Un succès, une place de leader de la Coupe du monde, quinze points d'avance sur Marco Odermatt mais surtout 120 sur Henrik Kristoffersen et 141 sur Aleksander Aamodt Kilde, ses deux adversaires l'an dernier, tout allait bien pour Alexis Pinturault jusqu'à ce samedi. Les victoires du dernier en super-G puis en descente l'ont propulsé en tête du général (59 points d'avance sur le Français) mais c'est bien Alexis Pinturaul qui a pris le meilleur départ. Au moins du point de vue de ses standards personnels.
En cinq courses cette saison (3 géants, 1 parallèle, 1 ​super-G), il n'est jamais sorti du top 7. L'an dernier, à la même époque, "Pintu" comptait deux succès mais aussi une 17e place en géant et une élimination en première manche en slalom. Des ratés un peu trop nombreux dans la saison qui lui ont coûté le gros globe. Un axe de progression majeur dans la recherche de l'objectif ultime.
Cinq fois sur le podium, mais encore jamais vainqueur du général, Pinturault est longtemps tombé sur un os solide comme un roc : Marcel Hirscher.
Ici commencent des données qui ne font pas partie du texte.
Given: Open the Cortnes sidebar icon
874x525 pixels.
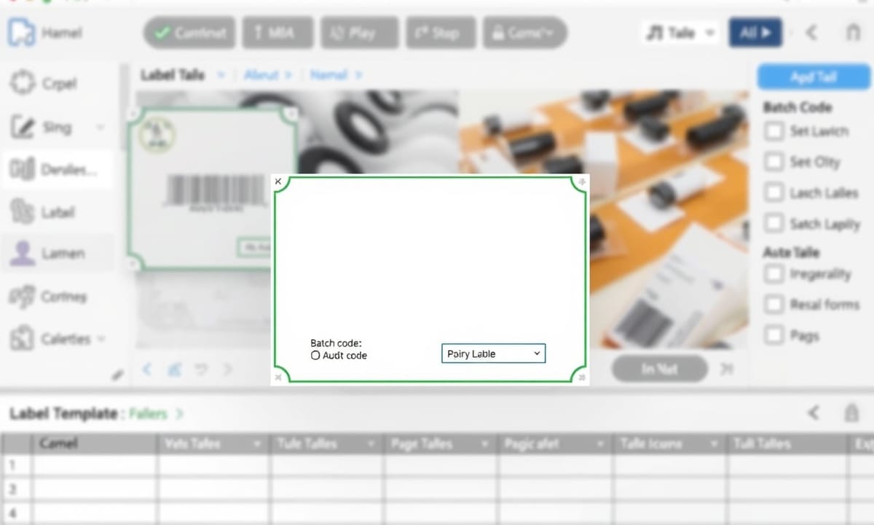Looking at the screenshot, I should (x=23, y=297).
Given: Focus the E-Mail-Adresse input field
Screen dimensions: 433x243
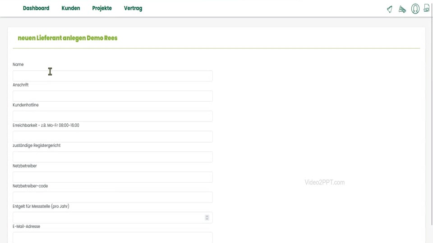Looking at the screenshot, I should [112, 237].
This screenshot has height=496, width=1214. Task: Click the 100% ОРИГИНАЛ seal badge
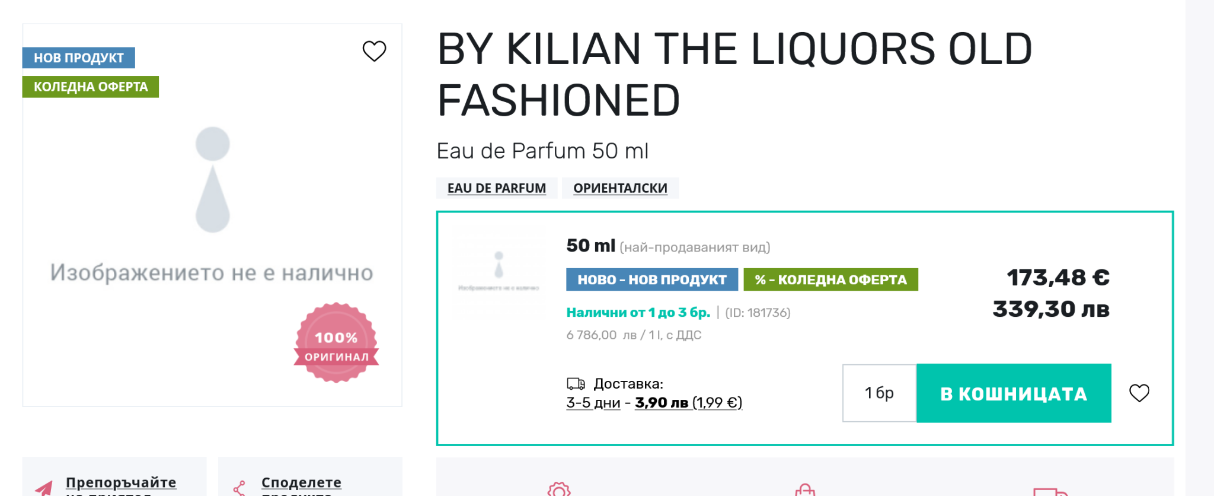(x=336, y=343)
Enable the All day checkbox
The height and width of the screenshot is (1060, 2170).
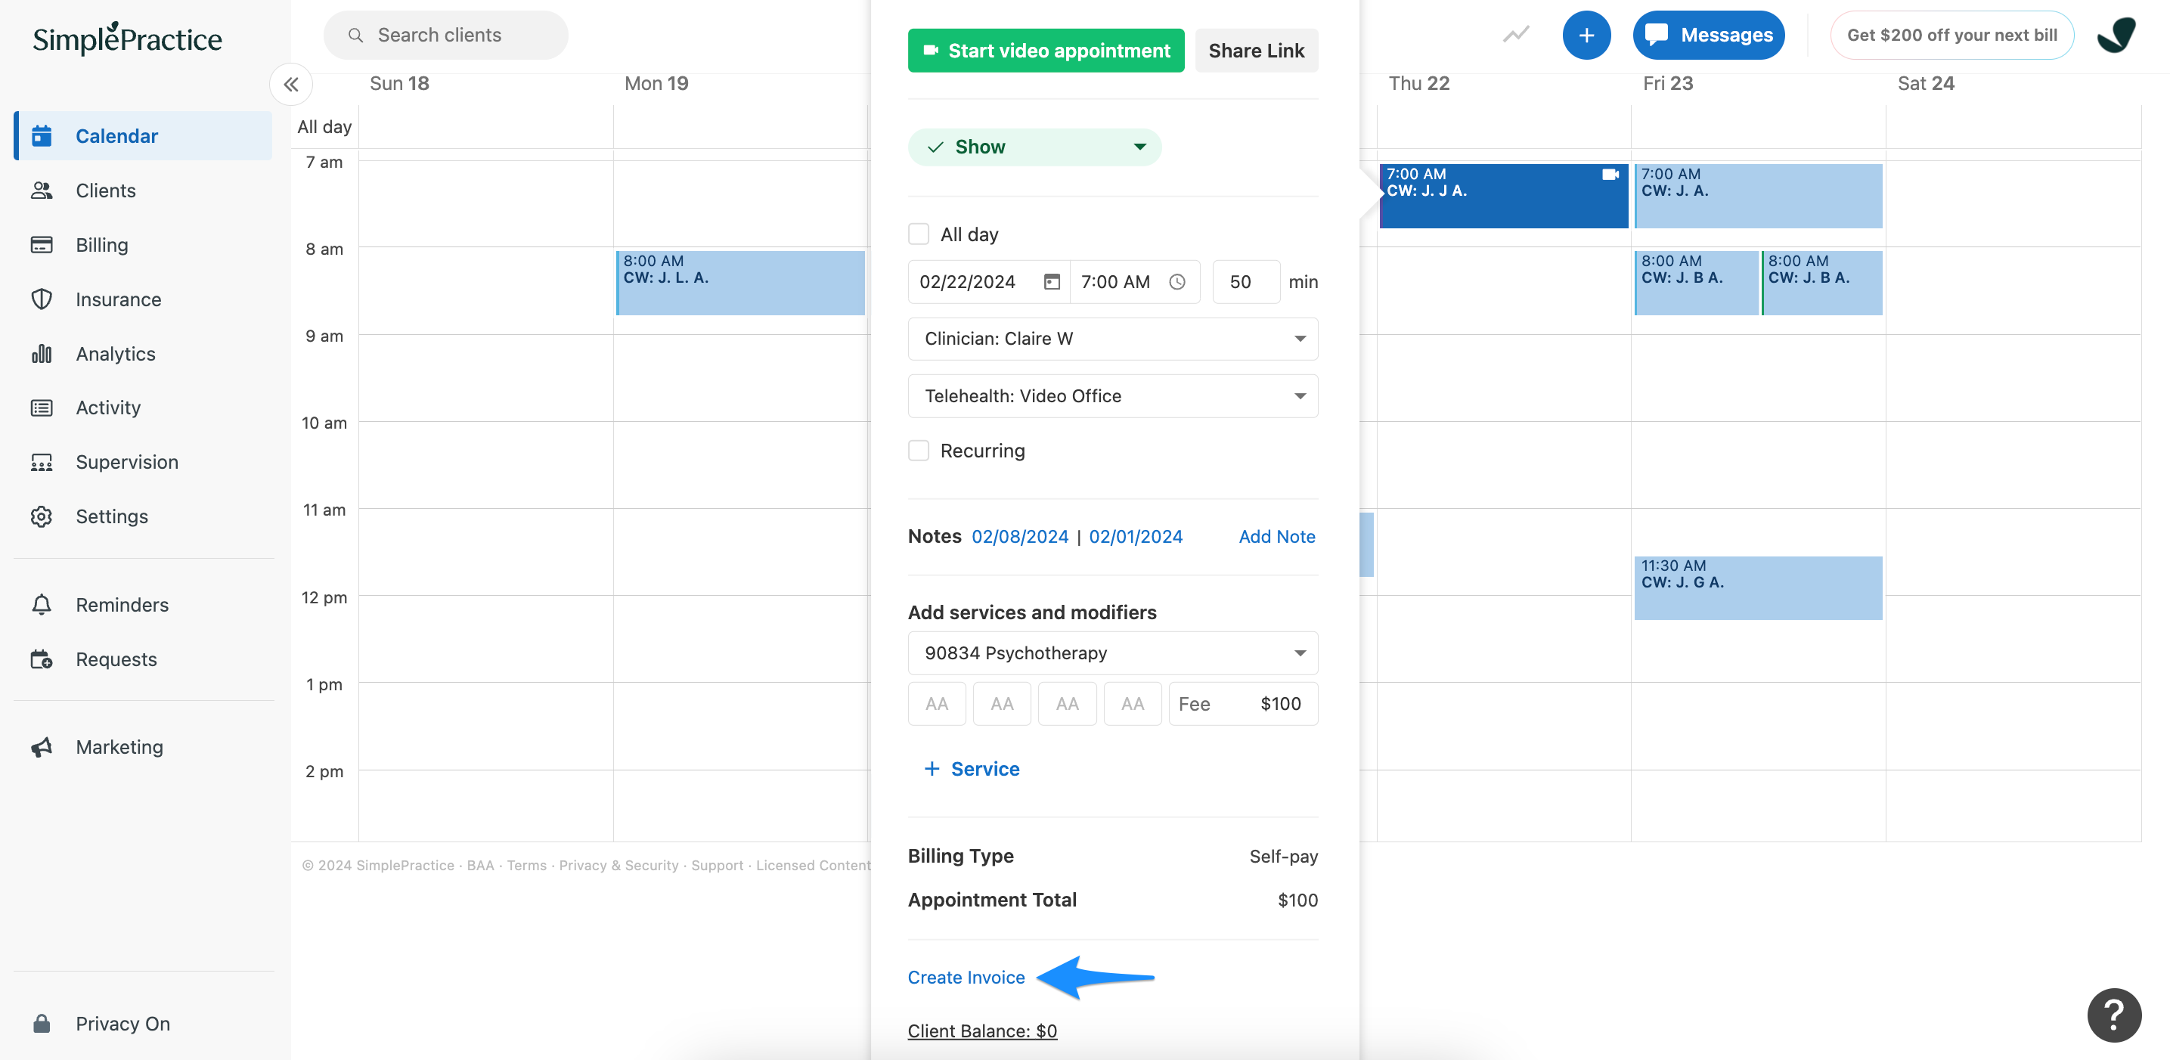918,233
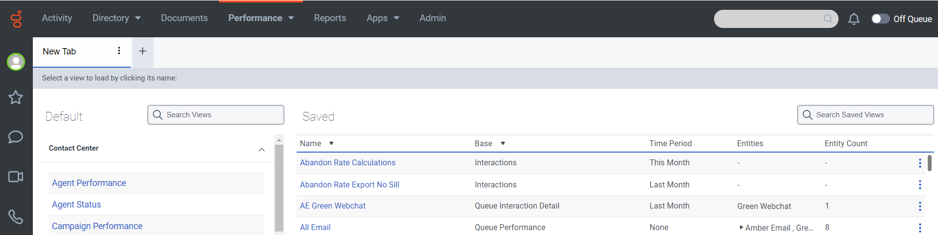Open the video camera icon
The height and width of the screenshot is (235, 938).
(x=16, y=177)

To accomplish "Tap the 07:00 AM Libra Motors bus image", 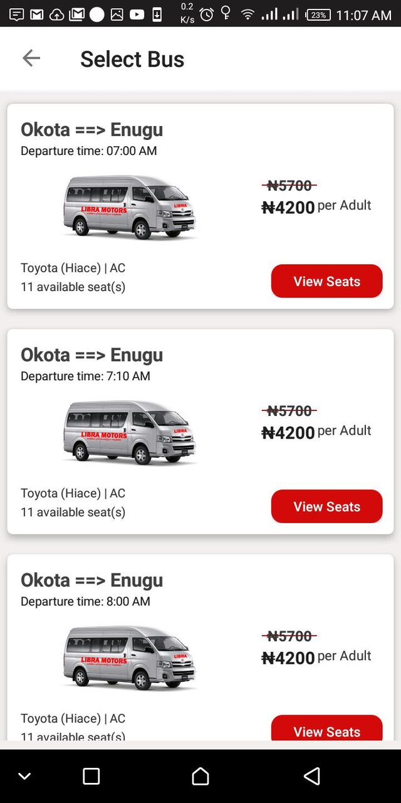I will [x=130, y=207].
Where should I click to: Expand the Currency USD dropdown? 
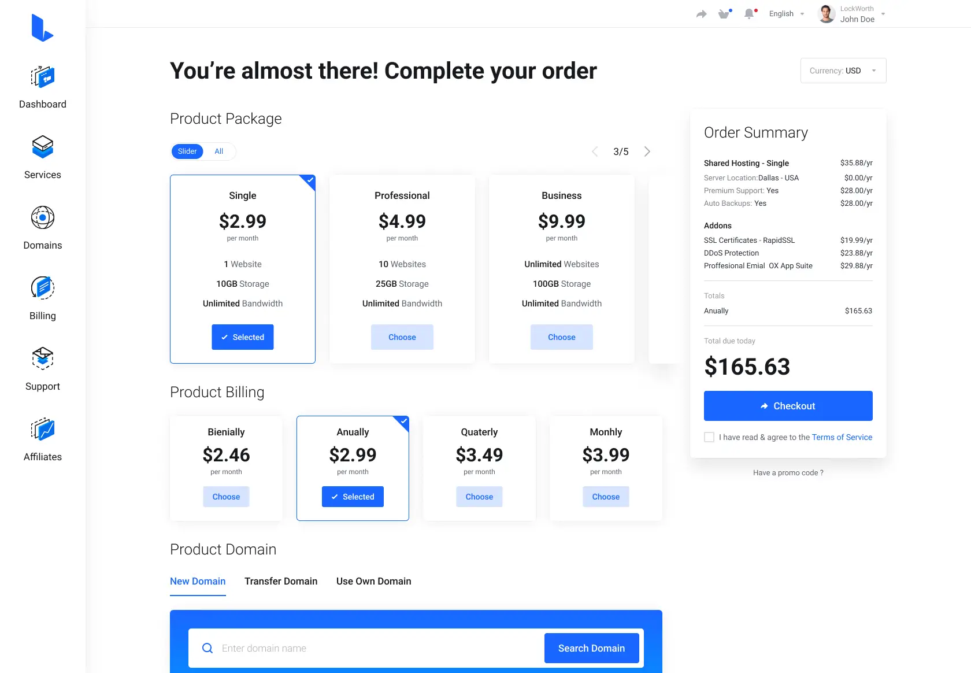(843, 71)
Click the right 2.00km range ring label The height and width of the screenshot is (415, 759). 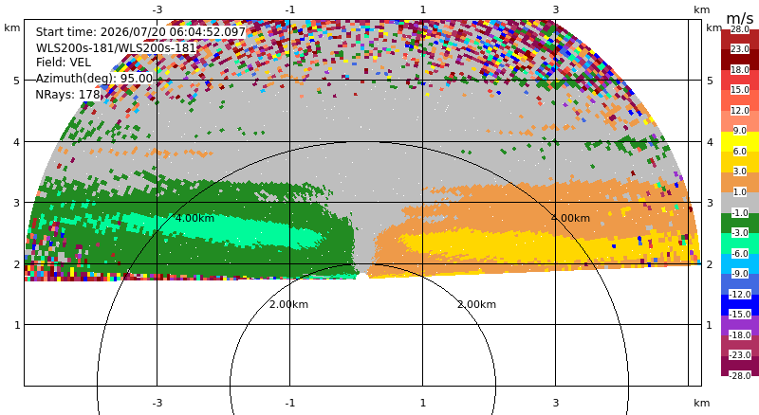[477, 304]
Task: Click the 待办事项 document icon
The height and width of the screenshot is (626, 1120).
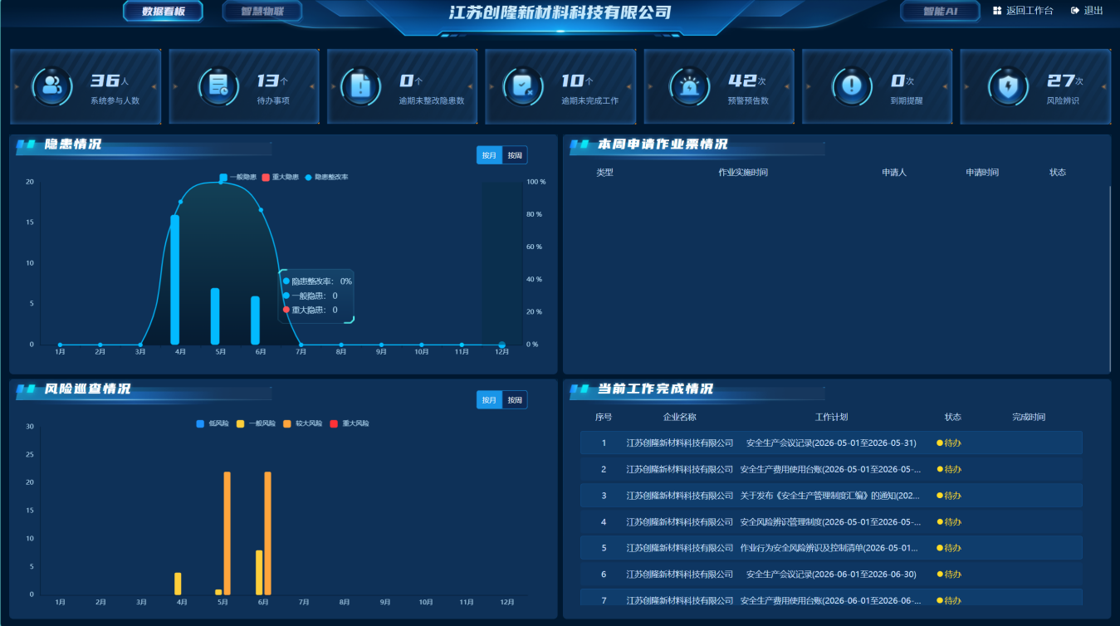Action: coord(218,86)
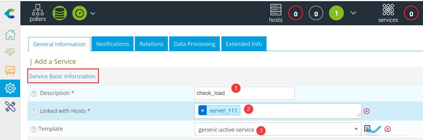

Retraité, l'Autrichien aurait pu passer le flambeau au Français mais la particulière saison 2020 a permis à Aamodt Kilde de toucher son Graal. Les nombreuses annulations d'une fin de saison qui faisait la part belle à la technique ont un peu aidé le Norvégien mais Alexis Pinturault le sait, ses quatre ratés en slalom ont joué un rôle majeur.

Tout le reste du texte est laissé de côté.